Low Beta Stocks

Low beta stocks perform well during volatile markets, which we are likely to see in the existing landscape of Fed (talk of) tightening and heightened geopolitical instability.

The latter geopolitical instability could feature on investors’ radar in 2022, which could see capital flows into safe-haven assets.

Safehaven assets include precious metals, low beta stocks, and US treasuries. So heightened geopolitical instability increases institutional demand for US treasuries, which lowers the 10-year treasury yield and keeps the pressure of the Fed to raise the Fed fund rates.

A hawkish Fed can pivot to being Dovish and accommodating for longer by highlighting geopolitical instability, which becomes a face-saver.

We believe the Ukrainian Crisis is no coincidence.

Neither is it a coincidence that the UK’s war drums bang the loudest, the City of London is the third-largest holder of US treasuries globally. Only China and Japan hold more US debt.

China’s rising influence in the Pacific is rattling Japan, so both Asian nations are outbidding each other to influence the mediator, the US. When you own a nation’s debt, you influence its foreign policy.

The fictional movie, The Godfather, starring Marlon Brando, explains best why sovereign investors buy treasuries with negative real yields.

Staying with the plot, let’s define low beta stocks, which tend to protect investment portfolios in volatile times

Low beta stocks

Firstly, what is Beta?

So, the volatility of an asset or portfolio against a benchmark is called Beta

The benchmark used is typically the broader market as measured by the S&P 500. 

Low beta stocks are less volatile in a downward market or bear market.

In risk on environment low Beta stocks perform better

Have you noticed that sometimes when the indices are down in the red, some stocks are green, which is a sign of low Beta stock?

How can an investor calculate betas to determine whether a stock is a low Beta?

A beta of 1.0 means the stock moves equally with the S&P 500. So when the stock has a beta of 2.0, then stock moves twice as much as the S&P 500.

A beta of 0.0 means that the asset price action does not correlate with the index.

So a negative beta means price action moves in the opposite direction to the index.

In short, low beta stocks will outperform high beta stocks in a bear market.

What are the risks of holding beta stocks?

While low beta stocks have smaller price swings, they could still be in a long-term downtrend. So, adding a down-trending stock with a low beta decreases the risk in a portfolio, but the low risk does not mean any losses. An investor could still be exposed to potential unrealized losses if the stock is in a downtrend. 

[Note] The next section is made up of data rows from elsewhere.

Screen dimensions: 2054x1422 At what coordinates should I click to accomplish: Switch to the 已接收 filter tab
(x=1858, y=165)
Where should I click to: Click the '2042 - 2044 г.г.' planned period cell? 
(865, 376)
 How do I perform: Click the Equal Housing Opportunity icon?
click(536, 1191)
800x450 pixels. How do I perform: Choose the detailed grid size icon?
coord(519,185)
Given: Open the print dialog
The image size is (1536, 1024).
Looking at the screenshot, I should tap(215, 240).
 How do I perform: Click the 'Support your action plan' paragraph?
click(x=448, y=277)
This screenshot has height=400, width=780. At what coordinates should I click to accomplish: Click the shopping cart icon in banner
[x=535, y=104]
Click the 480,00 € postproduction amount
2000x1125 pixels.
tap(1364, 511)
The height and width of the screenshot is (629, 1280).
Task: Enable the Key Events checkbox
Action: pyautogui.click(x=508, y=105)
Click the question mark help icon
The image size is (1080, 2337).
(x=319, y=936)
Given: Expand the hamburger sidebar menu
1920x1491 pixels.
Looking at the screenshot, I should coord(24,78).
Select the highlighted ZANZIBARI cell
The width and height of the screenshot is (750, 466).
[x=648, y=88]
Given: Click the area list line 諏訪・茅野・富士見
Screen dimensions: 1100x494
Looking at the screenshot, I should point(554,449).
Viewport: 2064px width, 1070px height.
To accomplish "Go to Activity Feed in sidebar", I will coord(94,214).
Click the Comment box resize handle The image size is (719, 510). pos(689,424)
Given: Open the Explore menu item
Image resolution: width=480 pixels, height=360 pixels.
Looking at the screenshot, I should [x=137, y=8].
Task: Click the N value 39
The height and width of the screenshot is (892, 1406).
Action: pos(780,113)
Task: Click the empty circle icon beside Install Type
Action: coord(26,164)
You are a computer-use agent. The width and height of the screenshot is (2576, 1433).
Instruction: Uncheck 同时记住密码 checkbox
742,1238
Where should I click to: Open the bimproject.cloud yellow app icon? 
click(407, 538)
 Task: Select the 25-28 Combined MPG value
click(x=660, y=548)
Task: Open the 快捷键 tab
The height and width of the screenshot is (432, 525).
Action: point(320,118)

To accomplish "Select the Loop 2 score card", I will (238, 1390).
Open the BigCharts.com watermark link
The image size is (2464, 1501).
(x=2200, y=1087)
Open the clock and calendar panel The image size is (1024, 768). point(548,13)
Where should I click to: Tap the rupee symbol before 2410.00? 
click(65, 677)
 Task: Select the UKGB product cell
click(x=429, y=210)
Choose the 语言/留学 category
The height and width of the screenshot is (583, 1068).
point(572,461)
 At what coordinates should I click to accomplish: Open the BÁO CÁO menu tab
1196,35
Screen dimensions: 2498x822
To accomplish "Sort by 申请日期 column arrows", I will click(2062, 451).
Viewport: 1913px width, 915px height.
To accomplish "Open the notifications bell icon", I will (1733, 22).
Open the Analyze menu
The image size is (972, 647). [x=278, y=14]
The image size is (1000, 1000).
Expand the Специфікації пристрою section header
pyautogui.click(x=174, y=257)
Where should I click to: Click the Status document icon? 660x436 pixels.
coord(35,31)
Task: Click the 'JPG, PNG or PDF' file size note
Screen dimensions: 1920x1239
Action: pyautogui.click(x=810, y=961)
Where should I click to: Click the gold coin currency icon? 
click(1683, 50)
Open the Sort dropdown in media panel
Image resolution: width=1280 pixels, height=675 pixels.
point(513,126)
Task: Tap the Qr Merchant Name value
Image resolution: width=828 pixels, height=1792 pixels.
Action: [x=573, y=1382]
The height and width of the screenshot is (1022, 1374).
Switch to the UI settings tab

Another risk of holding low beta stocks is that when the market swings widely upwards from a sharp downtrend, these stocks underperform in a rising market

Nevertheless, low beta stocks have historically outperformed the market, and calculating the betas with fundamentals can help investors manage risk in the portfolio. 

A long-term study from Harvard Business School analyzed stocks with the lowest 30% of Beta scores in the US against stocks with the highest 30% of Beta scores. The study concluded that low Beta stocks outperform by several percentage points annually. 

Low beta stocks have offered a combination of low risk and high returns, according to the report

 “In an efficient market, investors earn a higher return only to the extent that they bear higher risk.

Despite the intuitive appeal of a positive risk-return relationship, this pattern has been

surprisingly hard to find in the data, dating at least to Black (1972). For example, sorting stocks using measures of market beta or volatility shows just the opposite. Panel A of Figure 1 shows

that, from 1968 through 2012 in the US equity market, portfolios of low-risk stocks deliver on

the promise of lower risk as planned, but with surprisingly higher average returns. A dollar

invested in the lowest risk portfolio grew to $81.66, while a dollar invested in the highest risk

portfolio grew to only $9.76,” wrote the report.  

Low beta stocks with high paying dividend yields are valuable in an investor’s portfolio, particularly in bouts of high volatility

The final note about classifying assets like safe-havens and beta stocks is that assets are dynamic.

Human intelligence compartmentalises complexities. 

To an untrained eye, the electrical circuits in a fuse box or junction box look like a maze of wires, the engine of a machine appears messy, but a trained eye sees everything in compartments and systems.

Human intelligence subconsciously puts things into boxes and sub boxes, then breaks it all down into byte size logic which can easily be digested by the mind. 

Faced with complexities and stress, human intelligence puts it all into boxes, which gives a false sense of safety.

So, in the world of investing, if the US dollar crashes, governments confiscate gold and nationalise utilities, how can these be safe-haven assets?

Beta stocks paying relatively high dividends are valuable. But unlike parts of a static machine, these assets are dynamic

Changing government policy, long technology waves of innovation, geopolitics, war can shatter the comfort of placing assets into boxes.